Mas os desafios não ficaram restritos à destruição física das estruturas. As enchentes também agravaram quadros de doenças. Em áreas alagadas e abrigos superlotados, aumentaram significativamente os casos de infecções respiratórias, diarreias, doenças de pele e, sobretudo, leptospirose. Para conter a situação, a SES afirma que distribuiu medicamentos, ativou hospitais de campanha com o apoio do Ministério da Saúde e coordenou o transporte de pacientes e insumos com as Forças Armadas.
Hoje, embora praticamente todas as unidades já tenham sido reativadas, o Hospital de Pronto Socorro de Canoas — um dos mais atingidos — é o único local que permanece sem funcionar integralmente. A previsão é de que o atendimento total seja retomado até o fim do ano, o que prolonga as dificuldades para a população da região.

→ **TRECHOS DAS ENTRADAS**:
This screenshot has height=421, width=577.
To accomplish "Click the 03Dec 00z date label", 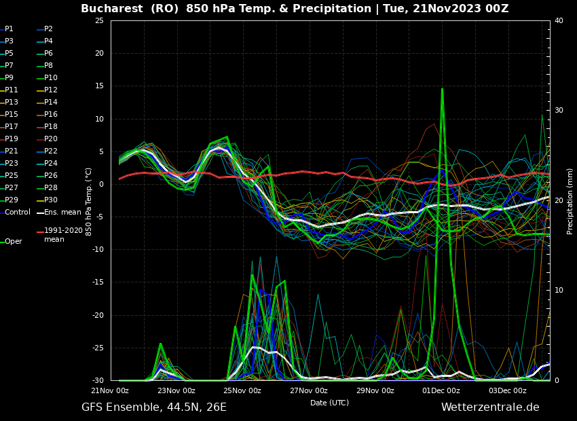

--

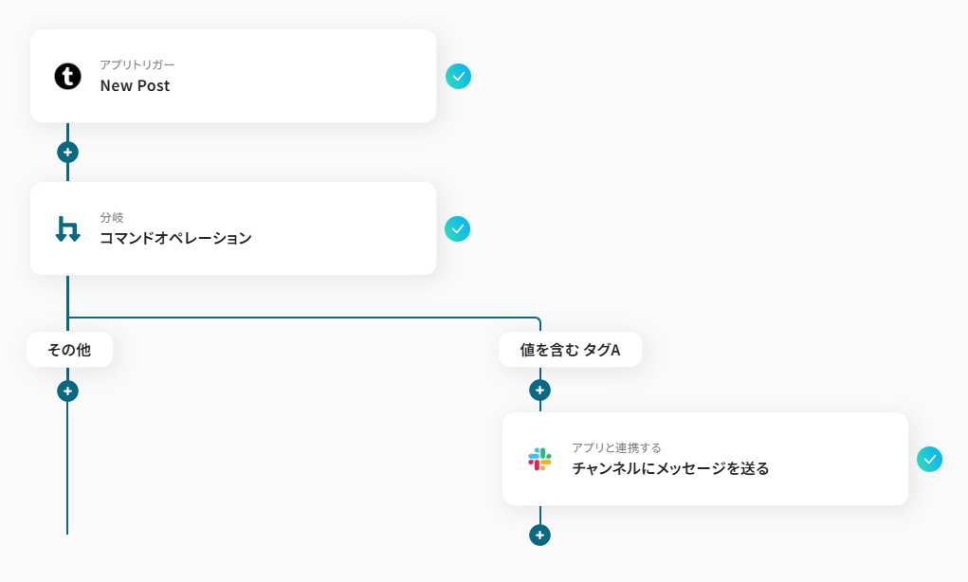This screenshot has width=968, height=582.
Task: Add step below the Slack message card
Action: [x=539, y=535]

---

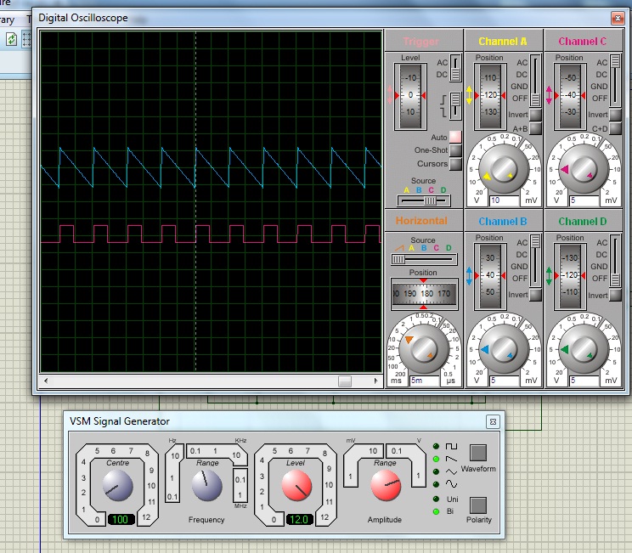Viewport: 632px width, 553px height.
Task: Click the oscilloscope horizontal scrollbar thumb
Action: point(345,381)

→ **O QUE FAZER**: Copie palavra por palavra o trecho do texto sobre as enchentes que vai desde "Mas os desafios" até "população da região.".

→ **QUADRO DE RESPOSTA**:
Mas os desafios não ficaram restritos à destruição física das estruturas. As enchentes também agravaram quadros de doenças. Em áreas alagadas e abrigos superlotados, aumentaram significativamente os casos de infecções respiratórias, diarreias, doenças de pele e, sobretudo, leptospirose. Para conter a situação, a SES afirma que distribuiu medicamentos, ativou hospitais de campanha com o apoio do Ministério da Saúde e coordenou o transporte de pacientes e insumos com as Forças Armadas.
Hoje, embora praticamente todas as unidades já tenham sido reativadas, o Hospital de Pronto Socorro de Canoas — um dos mais atingidos — é o único local que permanece sem funcionar integralmente. A previsão é de que o atendimento total seja retomado até o fim do ano, o que prolonga as dificuldades para a população da região.